▶ _Problem_
Find every line in the items that contains the word "agent" and copy each of those lines out in full.

▶ _Given records_

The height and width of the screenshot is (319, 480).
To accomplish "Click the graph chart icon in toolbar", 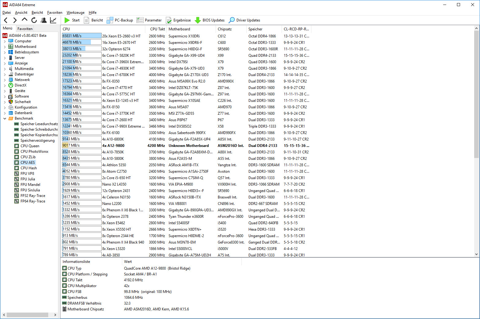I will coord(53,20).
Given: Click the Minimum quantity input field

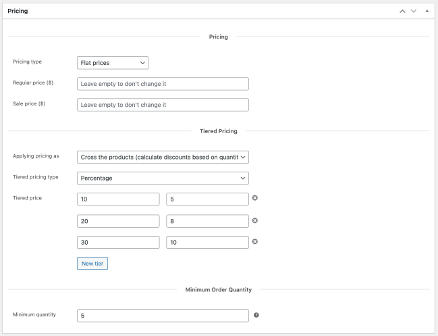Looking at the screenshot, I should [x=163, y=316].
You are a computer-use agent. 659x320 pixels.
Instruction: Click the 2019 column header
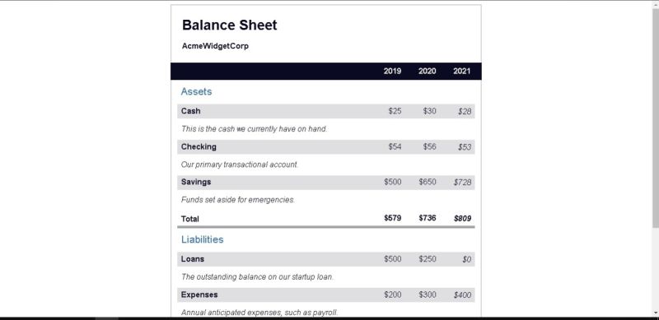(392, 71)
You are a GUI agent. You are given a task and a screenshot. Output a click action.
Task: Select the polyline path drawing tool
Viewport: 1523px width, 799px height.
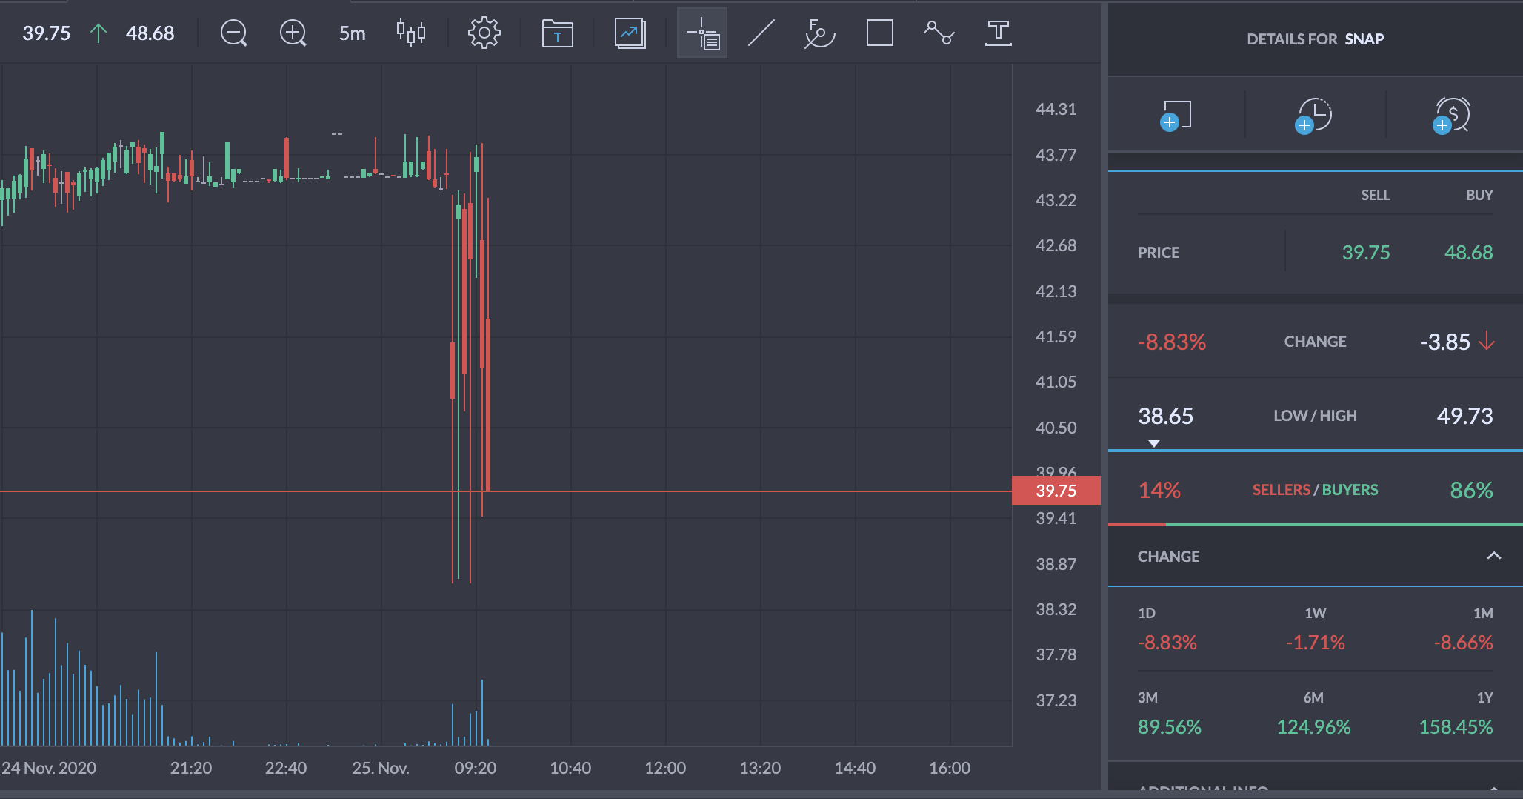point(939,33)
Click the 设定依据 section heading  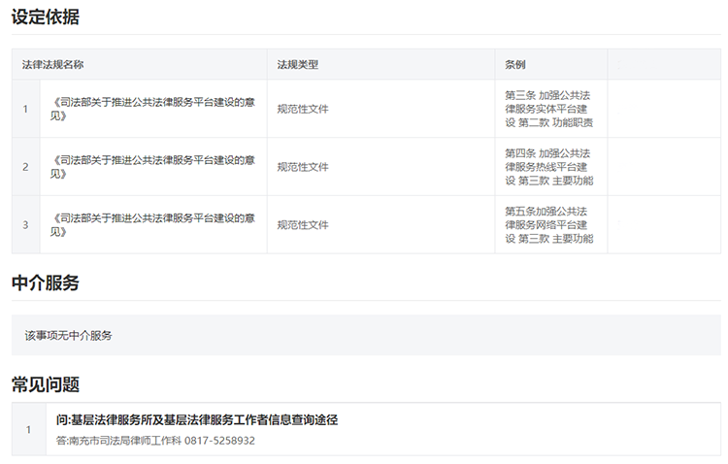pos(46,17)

▶ _Task output_
You are a computer-use agent. 659x320 pixels.
You are a GUI agent. You are given a task and a screenshot. Output a click action.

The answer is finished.